Truth # 7 - Communicate with your husband!
I can't tell you how many times I have been mad at Joel, stomped around, gave him the silent treatment, etc and yet he had NO IDEA what was bothering me because I didn't tell him. As women, I think we often expect our men to know what we need, how we are feeling, what we expect etc and although sometimes that is the case (more and more the longer we are married) there are times that we just need to tell them what the problem is and they would be more than happy to fix it! Let me give you an example from my own marriage: when we were first married Joel would literally spend HOURS on the computer at night...I would get so upset and mad because I wanted time with ME and yet he would go to the computer. The longer this went on, the madder and more upset I became. After about 2 years into our marriage (yes, I let it build that long!) I finally blew a gasket! I came unglued! I told him that some women are jealous of other women but I was jealous of a stupid computer. Joel was floored - I mean I REALLY let him have it. His response (with tears in his eyes) " I am so sorry, I never knew it bothered you or upset you. Why didn't you say anything?" For 2 years I carried a hurt that I had no reason to carry! So we have to communicate and we need to know how our husband communicates best.

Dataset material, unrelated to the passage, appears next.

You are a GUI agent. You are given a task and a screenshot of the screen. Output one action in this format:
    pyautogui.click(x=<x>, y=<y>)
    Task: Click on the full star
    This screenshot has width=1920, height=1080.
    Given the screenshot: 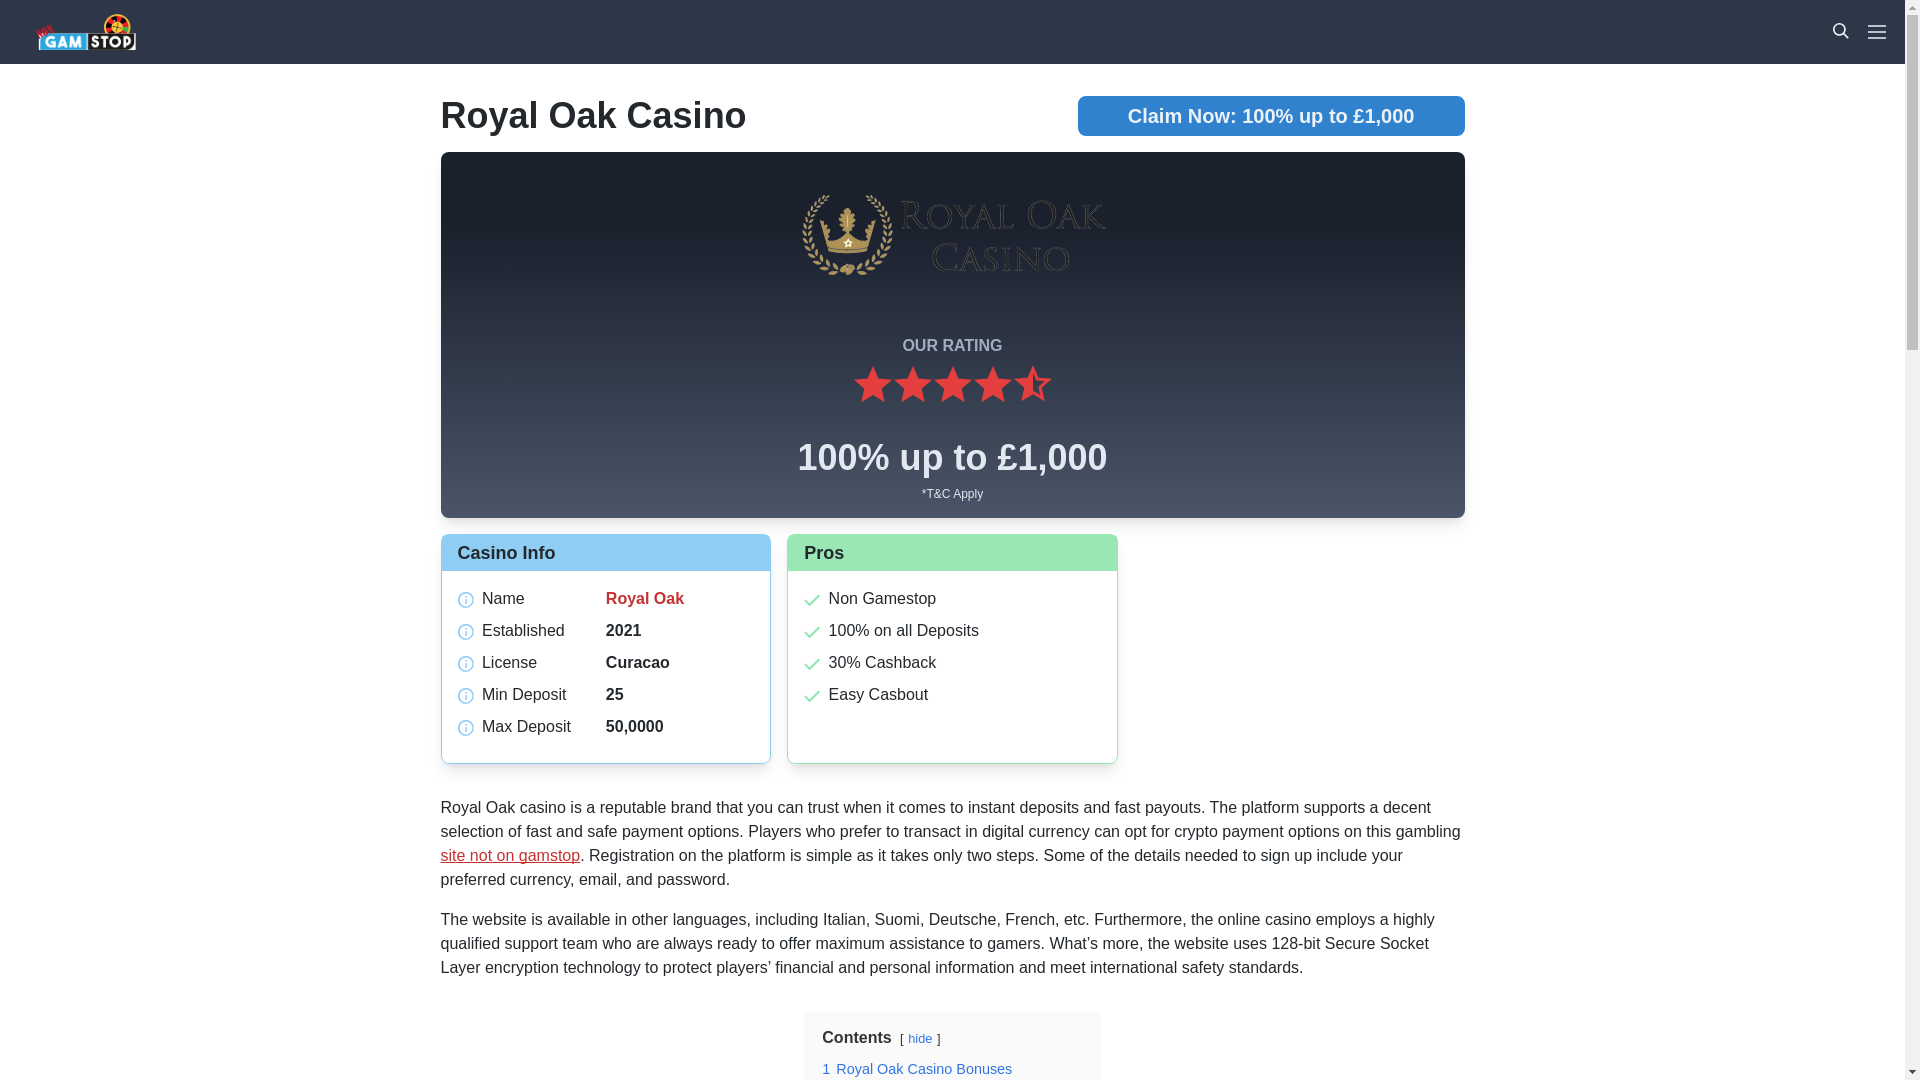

I talked with a woman last night that said if she really wants her husband to understand something - she texts him a message on his phone. At first, I wanted to say but TALK to him. However - she continued to explain that if he sees the text, he can think and then better respond. You see she has figured out a way to communicate that works for him! What a novel idea.
These are simply the beginning and a starting point. I know that not all circumstances or issues are as simple as this and I know that there isn't always a "cut and dry" answer for every issue. I do believe, however, that if one or both persons in a marriage will take the time to apply these truths - they will see a difference in their marriage.
There are definitely things that are deserving of professional counseling or intervention: certain addictions, abuse, affairs, etc so please don't hesitate to seek outside help!
This series is just intended to be a building block for any marriage...our hearts are to help families grow stronger in the Lord and with each other. Like I said in the first post - we don't have all the answers, we are still growing ourselves but we want to help any and everyone we can along the way!